Work required
Print the data below exactly, but only the lines from the one containing "List motywacyjny. (248, 2356)" down to the one containing "Moralność i Życie Chrześcijańskie (296, 132)", inclusive.

Provided entries
>>

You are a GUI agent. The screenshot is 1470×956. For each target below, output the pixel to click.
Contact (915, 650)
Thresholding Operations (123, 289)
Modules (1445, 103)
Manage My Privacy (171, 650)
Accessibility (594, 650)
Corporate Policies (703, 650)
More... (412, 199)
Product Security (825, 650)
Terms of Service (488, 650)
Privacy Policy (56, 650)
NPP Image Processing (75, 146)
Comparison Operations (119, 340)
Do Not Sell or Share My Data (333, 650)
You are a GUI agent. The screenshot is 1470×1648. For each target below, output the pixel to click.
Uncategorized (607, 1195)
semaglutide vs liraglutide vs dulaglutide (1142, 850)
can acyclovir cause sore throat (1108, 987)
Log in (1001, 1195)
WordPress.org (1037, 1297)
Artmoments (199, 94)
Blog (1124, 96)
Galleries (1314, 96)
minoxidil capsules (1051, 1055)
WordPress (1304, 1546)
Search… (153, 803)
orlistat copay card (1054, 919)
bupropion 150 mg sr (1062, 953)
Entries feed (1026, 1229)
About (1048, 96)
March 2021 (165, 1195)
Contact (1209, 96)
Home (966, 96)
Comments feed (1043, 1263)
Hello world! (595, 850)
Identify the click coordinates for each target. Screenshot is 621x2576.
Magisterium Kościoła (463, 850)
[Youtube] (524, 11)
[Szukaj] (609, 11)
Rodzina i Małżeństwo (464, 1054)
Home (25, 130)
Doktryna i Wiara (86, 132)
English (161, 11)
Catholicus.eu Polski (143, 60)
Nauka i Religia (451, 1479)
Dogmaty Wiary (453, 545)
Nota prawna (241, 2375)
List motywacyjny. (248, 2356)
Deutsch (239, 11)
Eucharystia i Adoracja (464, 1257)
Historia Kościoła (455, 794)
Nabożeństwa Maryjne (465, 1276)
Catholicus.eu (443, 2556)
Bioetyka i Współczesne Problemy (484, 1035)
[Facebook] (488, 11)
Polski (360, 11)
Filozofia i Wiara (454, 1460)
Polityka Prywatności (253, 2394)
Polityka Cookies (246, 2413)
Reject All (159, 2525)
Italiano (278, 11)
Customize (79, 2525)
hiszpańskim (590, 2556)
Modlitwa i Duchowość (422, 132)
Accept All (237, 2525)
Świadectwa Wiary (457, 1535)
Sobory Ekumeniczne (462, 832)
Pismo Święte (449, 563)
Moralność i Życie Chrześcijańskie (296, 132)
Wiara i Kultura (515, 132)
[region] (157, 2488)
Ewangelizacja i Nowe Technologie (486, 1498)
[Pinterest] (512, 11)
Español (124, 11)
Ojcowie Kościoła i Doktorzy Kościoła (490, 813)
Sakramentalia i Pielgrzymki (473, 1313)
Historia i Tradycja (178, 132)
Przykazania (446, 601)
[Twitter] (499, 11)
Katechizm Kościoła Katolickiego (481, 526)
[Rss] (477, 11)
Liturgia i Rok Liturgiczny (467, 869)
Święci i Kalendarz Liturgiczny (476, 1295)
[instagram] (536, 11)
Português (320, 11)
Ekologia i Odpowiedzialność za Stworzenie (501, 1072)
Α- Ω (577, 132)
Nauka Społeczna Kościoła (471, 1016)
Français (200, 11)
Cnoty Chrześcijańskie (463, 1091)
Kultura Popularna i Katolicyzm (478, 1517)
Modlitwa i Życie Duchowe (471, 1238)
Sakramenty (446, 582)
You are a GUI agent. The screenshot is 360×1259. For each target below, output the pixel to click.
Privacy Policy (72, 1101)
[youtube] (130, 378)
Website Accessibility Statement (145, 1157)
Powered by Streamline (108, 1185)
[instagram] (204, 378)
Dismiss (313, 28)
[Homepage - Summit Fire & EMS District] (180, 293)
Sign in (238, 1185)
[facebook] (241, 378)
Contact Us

<<

Completed task
List motywacyjny. (248, 2356)
Deutsch (239, 11)
Eucharystia i Adoracja (464, 1257)
Historia Kościoła (455, 794)
Nabożeństwa Maryjne (465, 1276)
Catholicus.eu (443, 2556)
Bioetyka i Współczesne Problemy (484, 1035)
[Facebook] (488, 11)
Polski (360, 11)
Filozofia i Wiara (454, 1460)
Polityka Prywatności (253, 2394)
Polityka Cookies (246, 2413)
Reject All (159, 2525)
Italiano (278, 11)
Customize (79, 2525)
hiszpańskim (590, 2556)
Modlitwa i Duchowość (422, 132)
Accept All (237, 2525)
Świadectwa Wiary (457, 1535)
Sobory Ekumeniczne (462, 832)
Pismo Święte (449, 563)
Moralność i Życie Chrześcijańskie (296, 132)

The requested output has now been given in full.